Osteoarthritis is a condition in dogs that gets worse as time goes by. It causes pain and discomfort. But, there are ways to manage the symptoms so that your dog can still have a good life as they grow older with OA. In this article, our Mankato vets will discuss this condition in detail.
What is Osteoarthritis in Dogs?
Osteoarthritis is a common type of arthritis in dogs. It causes joints to degenerate, which means the cartilage that cushions them wears away. This can cause pain and discomfort for dogs and is estimated to affect about 25% of all dogs during their lifetime.
Osteoarthritis in Dogs Symptoms
If your dog has osteoarthritis, their painful joints can show various signs. Some of the primary symptoms of osteoarthritis in dogs are:
- Pain, stillness and lameness
- Swollen joints
- Refusal to jump, use stairs or run
- Reluctance to stand up
- Restlessness, can't get comfortable
- Lack of enthusiasm for walks or play
- Whining, irritability or aggression
- Licking joints
- Slow shuffling walk
Causes of Osteoarthritis in Dogs
Osteoarthritis can happen to any type of dog, but bigger breeds like German Shepherds, Golden Retrievers, Labs, and Rottweilers are usually diagnosed with it more often.
We don't really know what causes osteoarthritis, but it's often connected to other problems like injuries from accidents, hip dysplasia, elbow dysplasia, cruciate injury, or dislocated shoulders or knees.
If a dog is overweight, it can also be more likely to develop osteoarthritis because the extra weight puts more pressure on their joints, which can cause pain and damage over time.
Treatment to Help Dogs With Osteoarthritis Live More Comfortably
Osteoarthritis is a condition in dogs that cannot be completely fixed. However, treating it successfully can lessen the pain in the affected joints, slow down the worsening of the condition, and help your dog live a more comfortable life as they get older. Typically, several treatments are combined to help relieve pain and improve mobility.
Painkillers / Pain Meds
As a long-term treatment plan, veterinarians may prescribe painkillers, like anti-inflammatory drugs, for your dog's joint pain and swelling.
Regular exercise is important for dogs with osteoarthritis, even though it might seem strange. When your dog is first diagnosed with this condition, reducing the amount of exercise they do might be necessary. However, it's still important for them to stay active to stay fit, maintain a healthy weight, reduce joint pain, and enjoy a good quality of life.
It's important to adjust your dog's exercise routine based on their overall health and the severity of their osteoarthritis. Your veterinarian will be able to recommend the most appropriate level of exercise to help alleviate your dog's osteoarthritis symptoms.
If your dog has osteoarthritis, managing their weight is crucial for their treatment. This is because extra weight can add more stress on their joints, which can worsen the pain. So, keeping your dog's weight in check can help reduce the pain caused by the condition.
Your vet may suggest a calorie-restricted diet for your dog if they are not getting enough exercise. Alternatively, they may recommend a diet with chondroitin sulfate, glucosamine sulfate, and omega-3 fatty acids to help alleviate the symptoms.

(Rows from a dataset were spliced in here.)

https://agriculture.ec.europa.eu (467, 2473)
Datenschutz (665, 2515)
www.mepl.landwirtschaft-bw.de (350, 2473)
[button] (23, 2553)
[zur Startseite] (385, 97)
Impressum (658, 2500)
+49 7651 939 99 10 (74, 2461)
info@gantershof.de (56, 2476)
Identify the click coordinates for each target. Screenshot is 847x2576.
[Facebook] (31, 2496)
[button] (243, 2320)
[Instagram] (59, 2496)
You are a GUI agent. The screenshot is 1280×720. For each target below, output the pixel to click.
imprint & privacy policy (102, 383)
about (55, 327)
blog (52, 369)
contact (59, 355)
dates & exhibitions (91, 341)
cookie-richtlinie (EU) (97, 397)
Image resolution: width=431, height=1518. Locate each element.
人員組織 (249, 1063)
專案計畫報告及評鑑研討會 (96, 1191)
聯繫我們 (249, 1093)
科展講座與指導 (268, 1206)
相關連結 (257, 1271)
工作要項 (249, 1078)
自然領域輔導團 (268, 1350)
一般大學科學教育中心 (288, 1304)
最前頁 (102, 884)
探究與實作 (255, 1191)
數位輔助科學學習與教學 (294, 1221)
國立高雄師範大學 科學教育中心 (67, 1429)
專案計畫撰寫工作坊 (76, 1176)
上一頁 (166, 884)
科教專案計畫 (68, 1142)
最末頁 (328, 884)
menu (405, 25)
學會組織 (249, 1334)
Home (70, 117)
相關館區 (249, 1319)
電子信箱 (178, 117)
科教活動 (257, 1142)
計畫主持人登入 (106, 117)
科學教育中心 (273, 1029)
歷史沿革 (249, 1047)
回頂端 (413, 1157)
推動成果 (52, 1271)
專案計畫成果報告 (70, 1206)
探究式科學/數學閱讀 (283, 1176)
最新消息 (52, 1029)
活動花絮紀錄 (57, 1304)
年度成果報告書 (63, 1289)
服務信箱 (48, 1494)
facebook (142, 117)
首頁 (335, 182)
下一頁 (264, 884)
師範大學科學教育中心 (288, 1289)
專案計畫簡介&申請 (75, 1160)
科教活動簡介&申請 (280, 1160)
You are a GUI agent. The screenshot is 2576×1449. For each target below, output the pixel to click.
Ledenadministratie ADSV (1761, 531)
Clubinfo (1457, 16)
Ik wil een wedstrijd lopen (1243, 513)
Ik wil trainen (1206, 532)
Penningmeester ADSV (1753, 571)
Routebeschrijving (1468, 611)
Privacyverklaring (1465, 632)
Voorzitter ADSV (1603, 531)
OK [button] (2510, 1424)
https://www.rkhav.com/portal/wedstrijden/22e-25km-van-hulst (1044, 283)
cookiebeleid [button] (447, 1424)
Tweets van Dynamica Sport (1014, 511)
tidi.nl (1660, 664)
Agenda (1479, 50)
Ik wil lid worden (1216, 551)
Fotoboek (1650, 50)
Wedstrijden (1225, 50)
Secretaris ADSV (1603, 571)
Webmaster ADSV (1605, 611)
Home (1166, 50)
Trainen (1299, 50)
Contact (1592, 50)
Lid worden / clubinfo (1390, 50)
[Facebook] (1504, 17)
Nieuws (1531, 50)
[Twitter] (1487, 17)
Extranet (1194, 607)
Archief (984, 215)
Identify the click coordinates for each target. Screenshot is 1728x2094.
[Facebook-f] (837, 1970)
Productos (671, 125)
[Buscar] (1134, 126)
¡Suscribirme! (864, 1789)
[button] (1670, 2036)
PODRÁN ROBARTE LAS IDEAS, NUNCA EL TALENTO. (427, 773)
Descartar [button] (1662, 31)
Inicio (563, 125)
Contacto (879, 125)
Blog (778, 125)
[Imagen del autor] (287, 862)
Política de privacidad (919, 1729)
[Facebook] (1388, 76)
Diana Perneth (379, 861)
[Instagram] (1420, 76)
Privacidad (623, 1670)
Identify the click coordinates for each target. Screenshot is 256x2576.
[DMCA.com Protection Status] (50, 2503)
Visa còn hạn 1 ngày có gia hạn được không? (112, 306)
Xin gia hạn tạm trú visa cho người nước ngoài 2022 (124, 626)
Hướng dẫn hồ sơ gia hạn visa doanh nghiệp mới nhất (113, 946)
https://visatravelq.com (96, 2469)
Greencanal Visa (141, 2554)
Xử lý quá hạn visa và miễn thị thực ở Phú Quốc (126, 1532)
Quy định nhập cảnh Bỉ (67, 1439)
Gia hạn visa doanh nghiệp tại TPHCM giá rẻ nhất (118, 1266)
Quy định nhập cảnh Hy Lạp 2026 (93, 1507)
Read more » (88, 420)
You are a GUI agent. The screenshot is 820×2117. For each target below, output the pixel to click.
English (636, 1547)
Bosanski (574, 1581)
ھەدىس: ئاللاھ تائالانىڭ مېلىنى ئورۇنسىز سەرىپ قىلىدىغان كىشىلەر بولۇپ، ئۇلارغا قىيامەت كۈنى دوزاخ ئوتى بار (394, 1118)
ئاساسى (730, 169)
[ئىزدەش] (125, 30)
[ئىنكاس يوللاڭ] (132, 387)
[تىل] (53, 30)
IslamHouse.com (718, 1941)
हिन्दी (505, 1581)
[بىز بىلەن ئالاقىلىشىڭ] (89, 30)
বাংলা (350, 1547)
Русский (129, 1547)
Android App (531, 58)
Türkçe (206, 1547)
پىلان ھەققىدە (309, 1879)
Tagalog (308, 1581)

Physical Rehabilitation (Physio for Dogs)
Physical rehabilitation for dogs, also known as physiotherapy, involves various treatments that aim to decrease pain, enhance muscle strength, maintain mobility and improve endurance. If your dog has osteoarthritis, the physiotherapy treatments may include therapeutic exercises, therapeutic ultrasound, cold laser therapy, regenerative therapy, neuromuscular electrical stimulation, underwater treadmill or pool therapy, and massage, combined with conventional treatments such as anti-inflammatory medications.
To find a qualified Canine Physical Rehabilitation practitioner in your area, speak to your veterinarian.
Chiropractor Care for Dogs
Chiropractic care for dogs is a natural way to help them feel better by using hands-on techniques to adjust their spine and joints. It's a whole-body approach to animal healthcare that can be used along with other treatments for different problems like injuries, joint issues, and neurological disorders. At our veterinary clinic in Mankato, we offer chiropractic treatments for cats and dogs with various conditions, including chronic pain and nervous system problems.
If your dog has severe joint damage from osteoarthritis, surgery may be suggested by your vet to ease symptoms and reduce the progression of the disease. The procedure could involve removing bone pieces that worsen the condition or substituting the affected joints.
The prognosis for Dogs with Osteoarthritis
Your dog can still have a happy life with osteoarthritis if you manage their pain and take care of them. Talk to your vet to learn how to do this and make your dog's life long and happy.
Note: The advice provided in this post is intended for informational purposes and does not constitute medical advice regarding pets. For an accurate diagnosis of your pet's condition, please make an appointment with your vet.